Dataset >>
= = =
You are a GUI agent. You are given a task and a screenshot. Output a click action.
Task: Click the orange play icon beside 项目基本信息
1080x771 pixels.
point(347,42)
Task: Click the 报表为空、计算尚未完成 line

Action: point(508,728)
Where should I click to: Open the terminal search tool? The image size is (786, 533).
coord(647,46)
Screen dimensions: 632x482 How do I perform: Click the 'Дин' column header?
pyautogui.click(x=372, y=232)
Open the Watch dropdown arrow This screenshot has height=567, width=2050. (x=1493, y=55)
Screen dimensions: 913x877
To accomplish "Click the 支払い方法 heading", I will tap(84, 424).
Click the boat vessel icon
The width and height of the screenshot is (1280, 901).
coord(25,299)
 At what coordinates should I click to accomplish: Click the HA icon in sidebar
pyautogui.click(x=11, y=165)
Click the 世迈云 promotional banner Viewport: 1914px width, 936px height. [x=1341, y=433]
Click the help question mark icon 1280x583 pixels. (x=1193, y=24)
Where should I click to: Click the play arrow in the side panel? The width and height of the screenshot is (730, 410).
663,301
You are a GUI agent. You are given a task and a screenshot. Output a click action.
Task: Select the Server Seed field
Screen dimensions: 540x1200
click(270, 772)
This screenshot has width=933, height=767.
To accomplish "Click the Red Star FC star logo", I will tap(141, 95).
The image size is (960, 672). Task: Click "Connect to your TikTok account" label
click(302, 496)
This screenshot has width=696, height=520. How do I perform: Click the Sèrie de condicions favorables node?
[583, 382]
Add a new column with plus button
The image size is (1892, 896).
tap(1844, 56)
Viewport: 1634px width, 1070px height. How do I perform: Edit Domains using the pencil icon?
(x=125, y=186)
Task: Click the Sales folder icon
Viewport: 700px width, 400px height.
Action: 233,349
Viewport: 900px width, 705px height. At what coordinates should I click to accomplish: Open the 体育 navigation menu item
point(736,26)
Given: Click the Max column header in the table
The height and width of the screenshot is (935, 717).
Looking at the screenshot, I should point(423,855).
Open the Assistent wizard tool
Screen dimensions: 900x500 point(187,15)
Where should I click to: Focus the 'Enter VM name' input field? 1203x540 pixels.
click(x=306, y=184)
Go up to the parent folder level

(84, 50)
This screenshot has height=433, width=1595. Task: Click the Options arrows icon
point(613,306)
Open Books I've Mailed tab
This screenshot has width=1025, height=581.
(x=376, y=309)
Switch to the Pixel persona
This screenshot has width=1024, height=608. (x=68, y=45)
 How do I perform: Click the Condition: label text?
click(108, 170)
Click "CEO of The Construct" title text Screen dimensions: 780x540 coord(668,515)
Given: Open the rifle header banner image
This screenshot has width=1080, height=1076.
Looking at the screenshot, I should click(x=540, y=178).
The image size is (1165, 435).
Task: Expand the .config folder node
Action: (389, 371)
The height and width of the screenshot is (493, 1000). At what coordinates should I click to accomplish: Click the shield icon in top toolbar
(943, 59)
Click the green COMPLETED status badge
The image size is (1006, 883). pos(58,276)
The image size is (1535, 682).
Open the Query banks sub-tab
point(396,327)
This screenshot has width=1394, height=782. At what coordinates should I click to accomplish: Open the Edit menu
= = =
The task >> Using the records above, please repeat the line with "How do I perform: Click the Condition: label" and every line after it exactly, and give no other text.

Output for this task >>
 How do I perform: Click the Condition: label text?
click(108, 170)
Click "CEO of The Construct" title text Screen dimensions: 780x540 coord(668,515)
Given: Open the rifle header banner image
This screenshot has width=1080, height=1076.
Looking at the screenshot, I should click(x=540, y=178).
The image size is (1165, 435).
Task: Expand the .config folder node
Action: (389, 371)
The height and width of the screenshot is (493, 1000). At what coordinates should I click to accomplish: Click the shield icon in top toolbar
(943, 59)
Click the green COMPLETED status badge
The image size is (1006, 883). pos(58,276)
The image size is (1535, 682).
Open the Query banks sub-tab
point(396,327)
This screenshot has width=1394, height=782. At what coordinates should I click to accomplish: Open the Edit menu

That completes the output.